O robô explorador rover Perseverance da Nasa descobriu evidências de que uma camada de rocha antiga com 75 metros de espessura na borda da Cratera Jerezo foi formada por repetidos impactos de asteroides. Apelidada de Broom Point Member pela equipe científica do rover, essa sequência de rochas estratificadas provavelmente tem mais de 3,9 bilhões de anos, o que a torna um dos terrenos mais antigos já examinados por um rover em Marte.
Divulgados nesta quarta-feira (15/7), na revista científica Journal of Geophysical Research: Planets, os resultados oferecem um vislumbre de um dos capítulos mais turbulentos da história do sistema solar.

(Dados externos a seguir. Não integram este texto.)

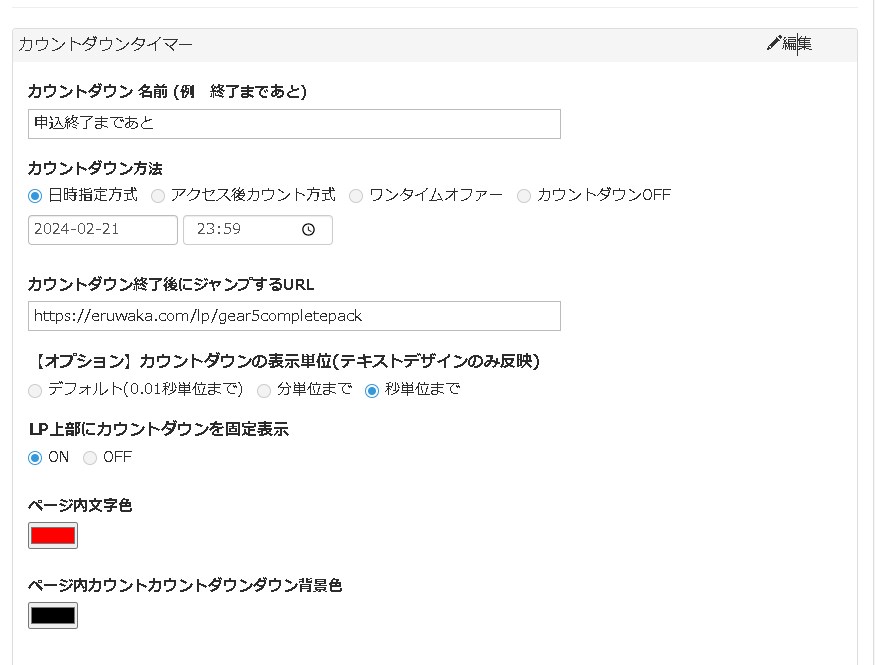Click the カウントダウンタイマー panel header
The height and width of the screenshot is (665, 875).
pyautogui.click(x=435, y=45)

“Desde que deixou Jezero, a Perseverance tem explorado uma fronteira totalmente nova, tanto geográfica quanto geologicamente, um capítulo da história marciana que antecede a própria cratera”, disse Ken Farley, cientista adjunto do projeto Perseverance no Caltech, em Pasadena, Califórnia. “Na Terra, nossa história geológica mais antiga foi fundamentalmente fragmentada, deformada e apagada pela tectônica de placas. Como Marte não possui tectônica de placas para reciclar sua crosta, esse registro antigo permanece intacto, proporcionando-nos um vislumbre raro de um período geológico que não existe em nosso planeta.”

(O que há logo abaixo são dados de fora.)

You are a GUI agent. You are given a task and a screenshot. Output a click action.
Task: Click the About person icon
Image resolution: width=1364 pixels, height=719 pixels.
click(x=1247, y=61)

Após subir na borda oeste da Cratera no final de 2024, o Perseverance começou a examinar as áreas em volta com seus instrumentos científicos. Os dados coletados em Broom Point revelaram seis tipos distintos de rochas, incluindo brechas, que são rochas compostas por fragmentos angulares, alternadas com camadas de pó de rocha fina e pulverizada. Os fragmentos de rocha dentro das brechas apresentam cavidades de bolhas de gás, o que indica que já estavam em estado líquido.

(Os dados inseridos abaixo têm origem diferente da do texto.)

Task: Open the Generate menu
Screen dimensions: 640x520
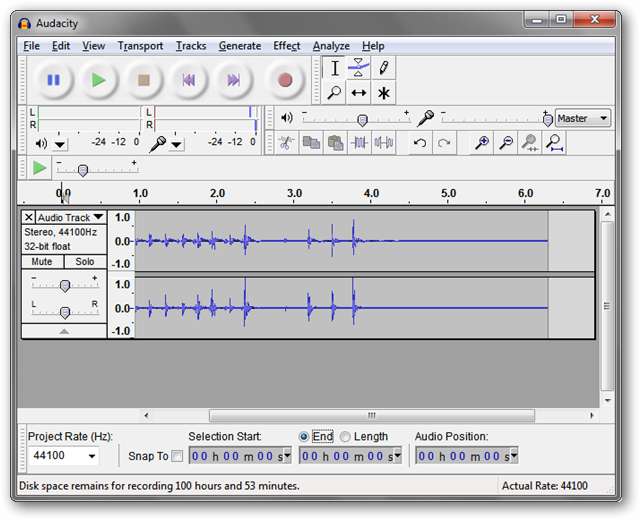Action: pyautogui.click(x=239, y=46)
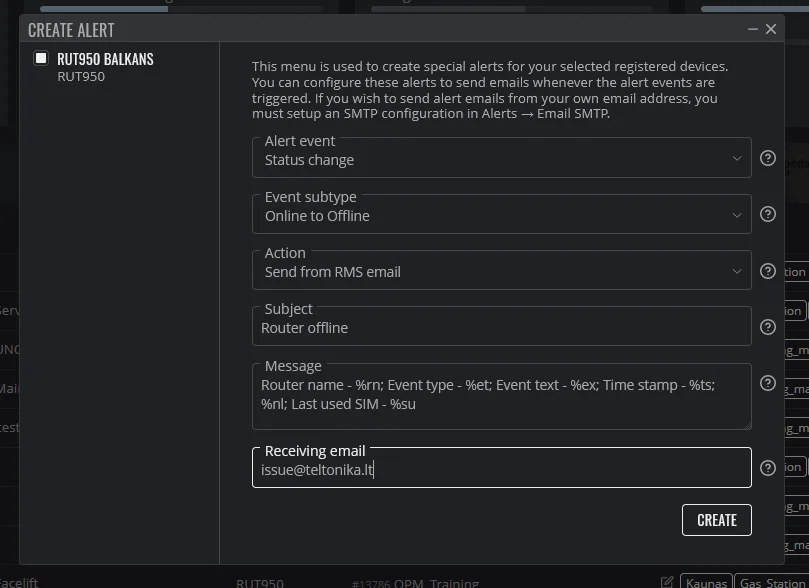Open help icon for Receiving email

(768, 468)
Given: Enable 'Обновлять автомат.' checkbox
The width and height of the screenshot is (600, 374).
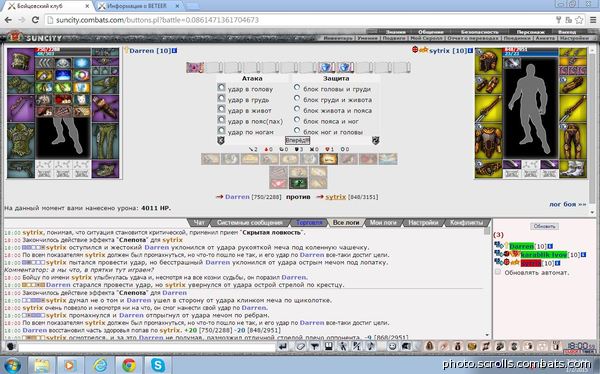Looking at the screenshot, I should (497, 272).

A presença desses fragmentos oferece uma pista sobre como essas rochas se formaram. Isso porque, embora vulcões possam produzir um efeito semelhante, raramente ocorrem em tamanha abundância, o que indica que impactos de asteroides podem ser os principais responsáveis por sua formação.
Ou seja, a muito anos atrás, em vez de chuva ou neve o “clima” naquela época era composto por uma barragem constante de gotas de rocha derretida e poeira pulverizada lançada por impactos de asteroides. Os cientistas descreveram isso ao ler um “relatório meteorológico cósmico” de 4 bilhões de anos atrás.
Um dos mistérios que o Perseverance ajudou a resolver foi a posição estranha das rochas em "Broom Point", que estão quase na vertical, inclinadas em 80 graus, efeito causado por dois eventos catastróficos em sequência. O primeiro deles, foi quando um asteroide atingiu a superfície do planeta e criou a Bacia de Isidis, uma cratera gigantesca com 1.900 quilômetros de largura. Esse impacto foi tão poderoso que virou e inclinou as camadas de rocha que antes eram perfeitamente planas.
Posteriormente, um segundo asteroide, menor, mas ainda devastador, atingiu a mesma região, criando a Cratera Jezero. Esse novo impacto quebrou e empurrou para cima as rochas que já estavam inclinadas, deixando-as nas formações dramáticas e quase verticais que o rover fotografa hoje
Além das descobertas, o rover já garantiu o material para o futuro, ele coletou duas amostras de núcleo de rocha, apelidadas de “Bell Island" e “Main River”, extraídas diretamente dessas camadas antigas. Essas amostras estão agora seladas e aguardam uma missão futura que as traga para nosso planeta.
Embora o Perseverance seja tecnologicamente avançado, ele não possui os instrumentos necessários para determinar a idade exata das rochas. Trazer esse material para a Terra permitirá que cientistas usem laboratórios de ponta para realizar uma datação de precisão, revelando exatamente quando e com que frequência esses asteroides atingiram Marte
Ao estudar as rochas de Marte, estamos aprendendo também sobre a “infância” da terra. Isso porque, como nosso planeta, recicla sua costa, registros de impactos sofridos há bilhões de anos são perdidos.